Zurich Insurance Group AG, the biggest Swiss insurer, said first-quarter profit rose 20 percent, helped by capital gains on investments.
Net income rose to $1.27 billion from $1.06 billion in the year-earlier period, the Zurich-based company said in an e-mailed statement. That compares with the $1.08 billion-median estimate of four analysts surveyed by Bloomberg.
Zurich Insurance said in March it plans to save $250 million annually by cutting as many as 800 jobs after lowering its profit goal in December and announcing restructuring charges of $400 million to $600 million. Charges in the fourth quarter were $318 million and the firm said it booked about $20 million in the first quarter, with another $250 million expected in the remainder of the first half.
“It’s a good start to the year,” said Stefan Schuermann, a Zurich-based analyst with Vontobel who has a hold rating on the stock. “Overall the result is a bit better than expected, helped by one-off gains.”
Zurich Insurance shares rose 0.6 percent to 259.50 Swiss francs by 9:12 a.m., trimming the loss over the past year to 4 percent.
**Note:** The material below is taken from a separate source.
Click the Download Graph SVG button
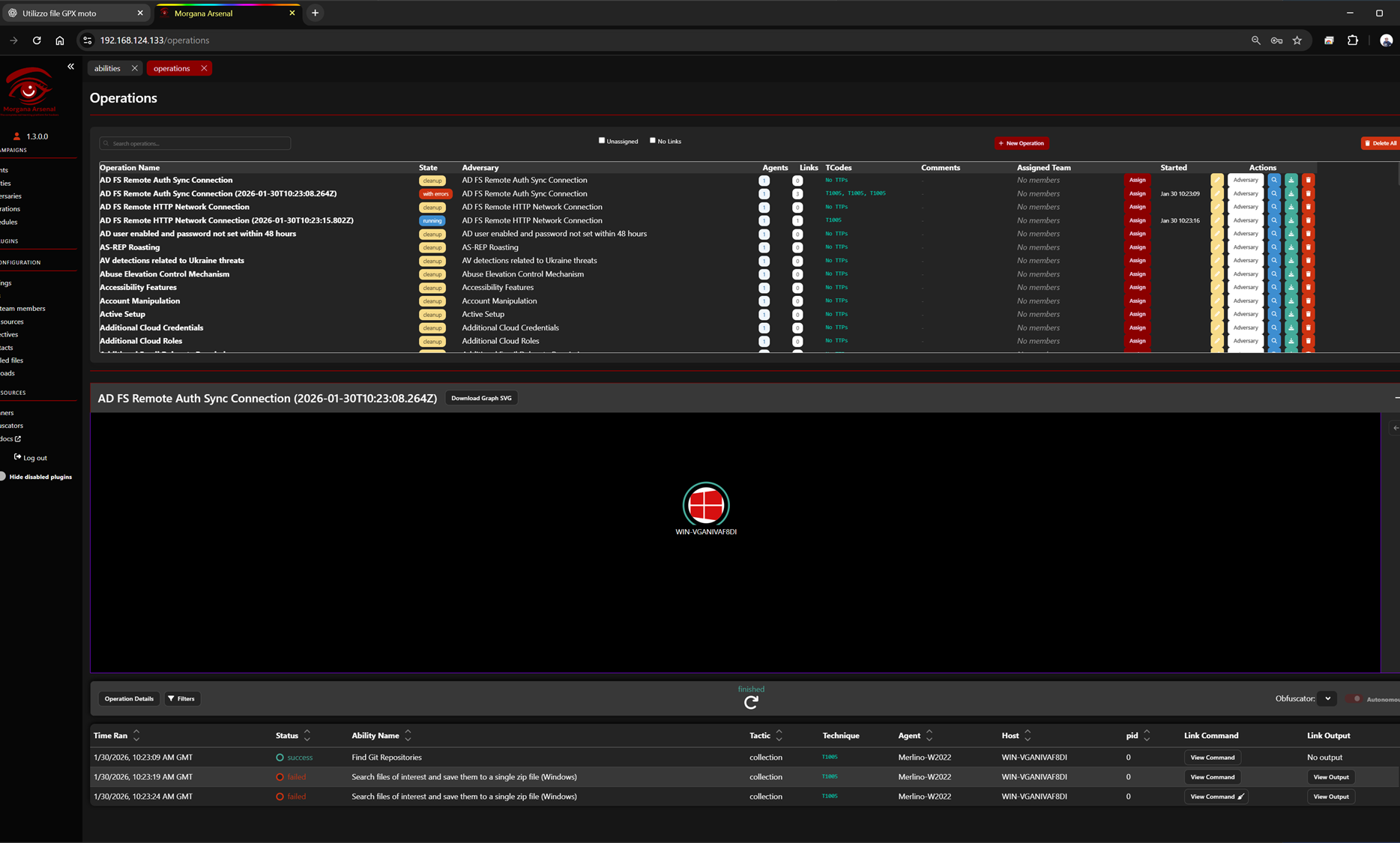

That compares with the 13 percent advance in the 33-company Bloomberg Europe 500 Insurance Index in the period.
Realized gains rose to $326 million from $79 million in the year-earlier period, driven by an asset allocation “rebalance” in which the company sold government bonds, Chief Financial Officer George Quinn said during a conference call. The results was also helped by a one-time pension gain in Switzerland of $130 million, he said.
“This is a solid start to the year,” said Quinn, who took over as chief financial officer in April, leaving the same position at Swiss Re. “We see some early positive signs in the execution of our strategic targets for 2014 to 2016.”
In general insurance, it’s biggest unit, operating profit rose 5 percent to $845 million, helped by low catastrophe losses. Operating profit in the life unit rose 4 percent to $319 million.
Zurich Insurance is seeking return on equity, a key measure of profitability, of 12 percent to 14 percent in the three years through 2016, down from a previous 16 percent target, it said in December.